**DATA SUPPLIED**
★ ★ ★ ★ ★

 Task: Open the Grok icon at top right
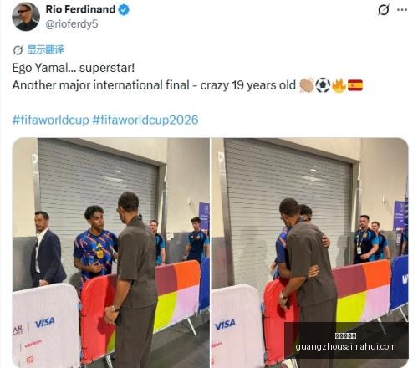384,10
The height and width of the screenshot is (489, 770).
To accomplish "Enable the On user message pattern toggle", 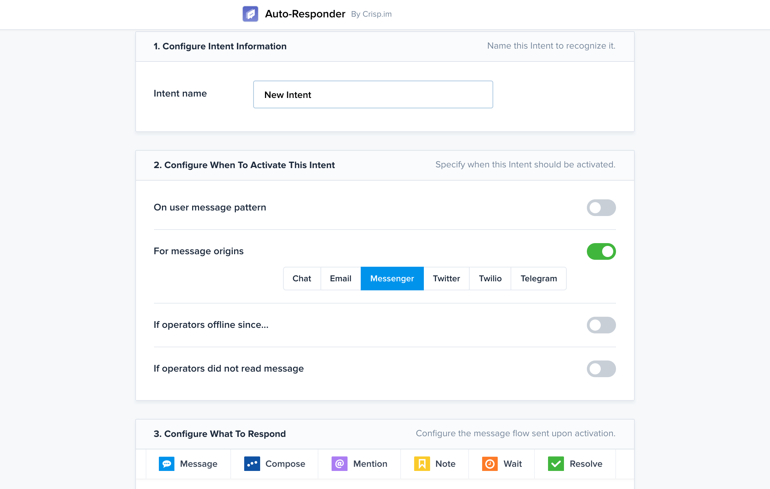I will tap(601, 207).
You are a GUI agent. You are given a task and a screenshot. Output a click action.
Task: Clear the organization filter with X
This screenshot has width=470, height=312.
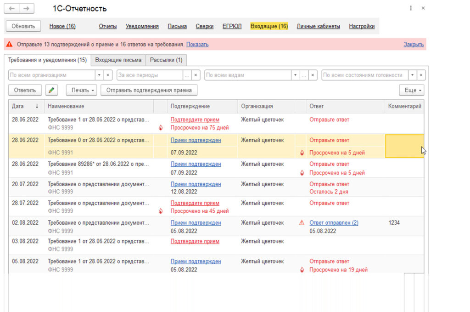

★ ★ ★ ★ ★

**PROBLEM TO WORK ON**
Show each line in the listing above that has "width".

**TASK RESPONSE**
The height and width of the screenshot is (489, 770).
This screenshot has width=470, height=312.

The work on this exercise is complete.